───── EXERCISE INPUT ─────

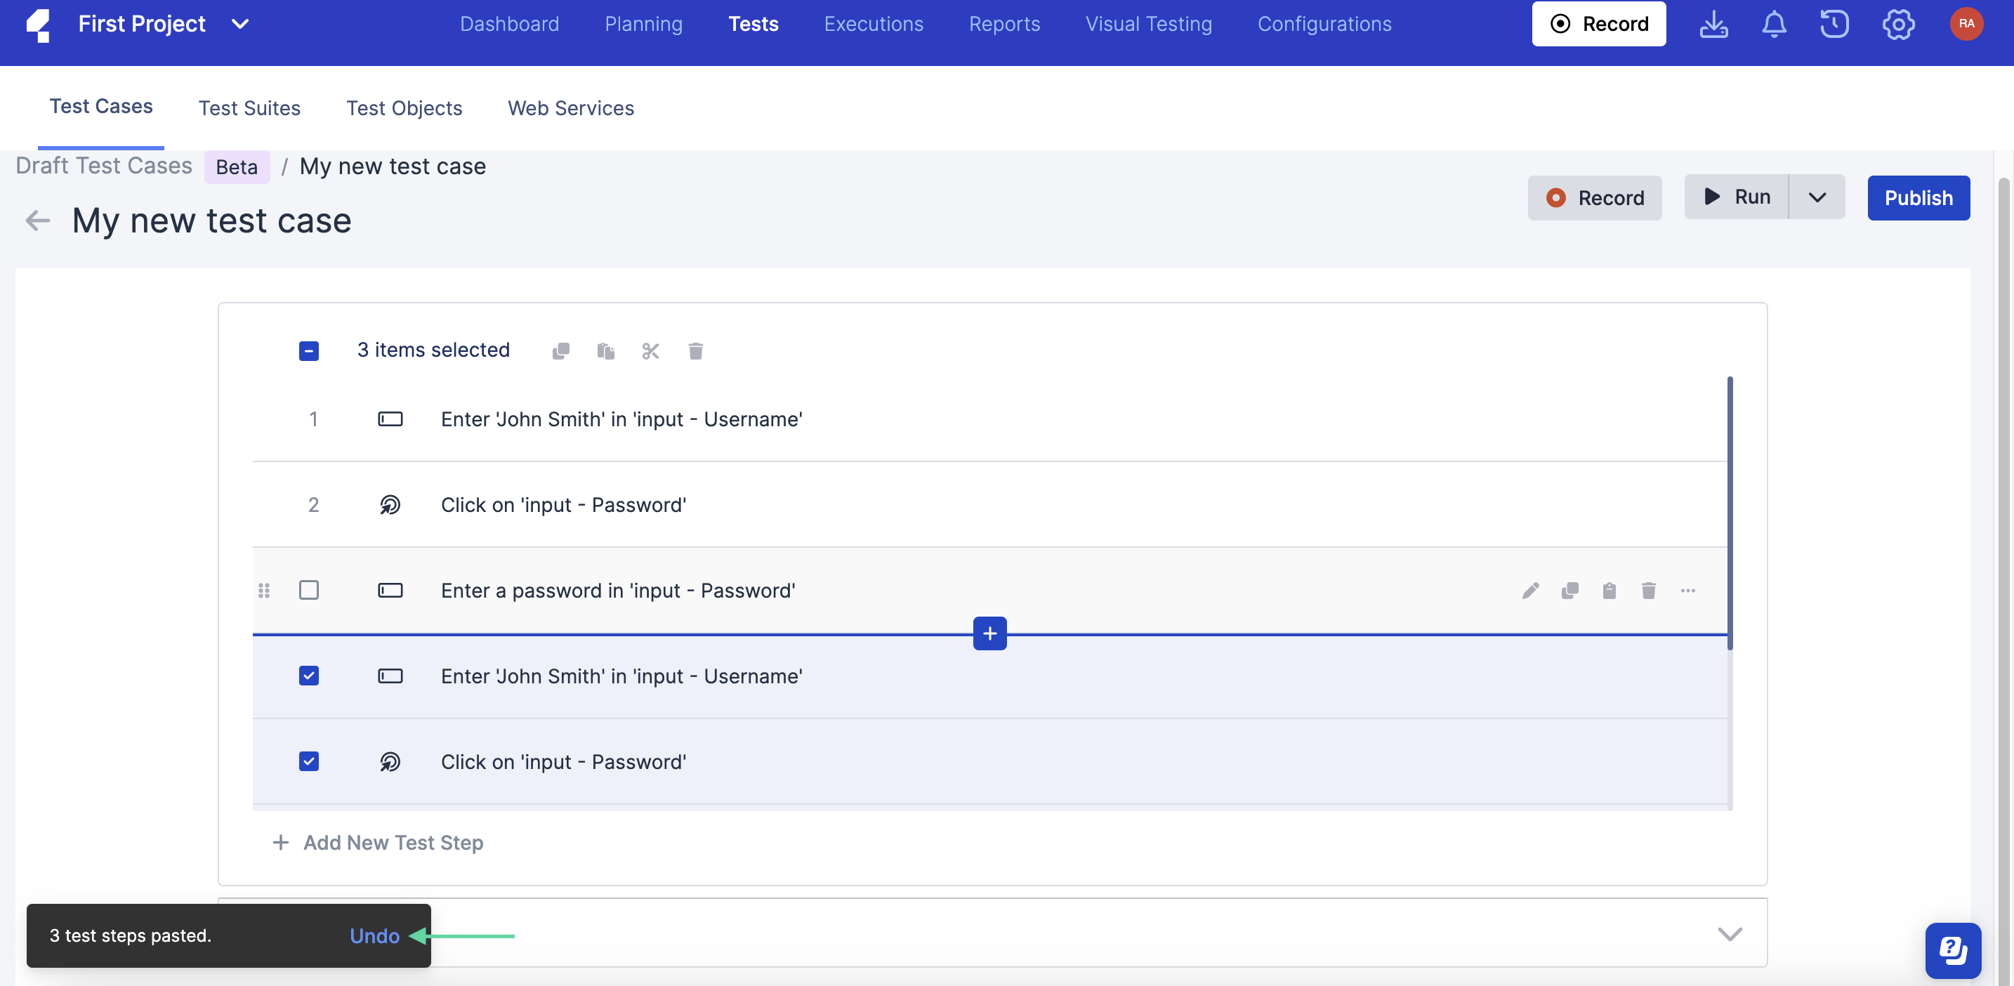Click the duplicate icon on password step
This screenshot has width=2014, height=986.
click(1569, 590)
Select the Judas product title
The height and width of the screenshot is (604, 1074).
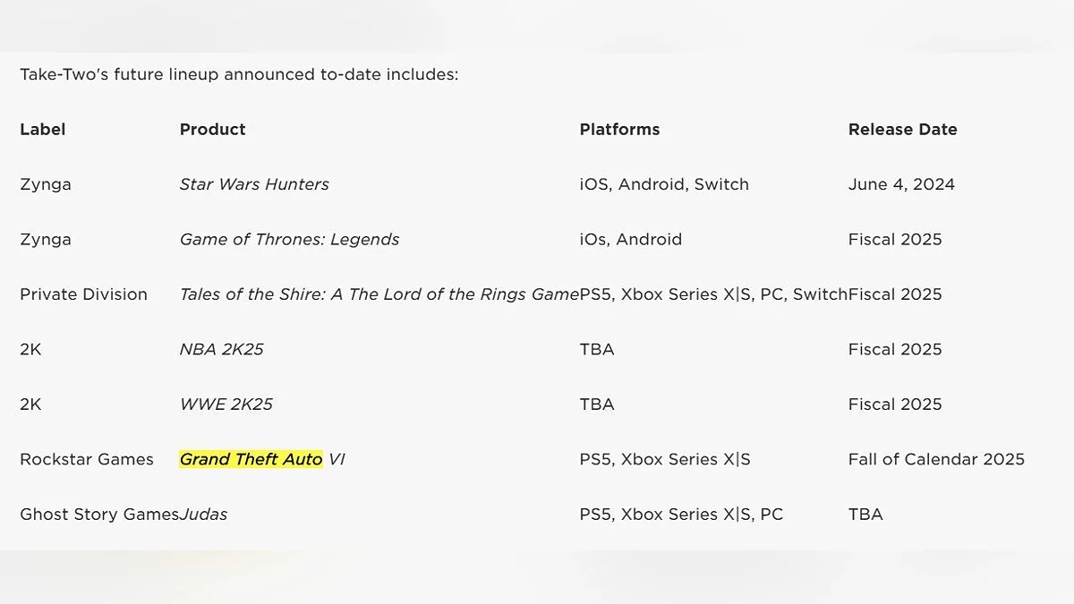[x=203, y=515]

─────

◆ WORK TO BE COMPLETED ◆
Once the line containing "Select the Judas product title" is located, write out exactly that line and each one after it to the end of the records above, excluding pictures and nothing else.

◆ WRITTEN REPLY ◆
Select the Judas product title
The height and width of the screenshot is (604, 1074).
[x=203, y=515]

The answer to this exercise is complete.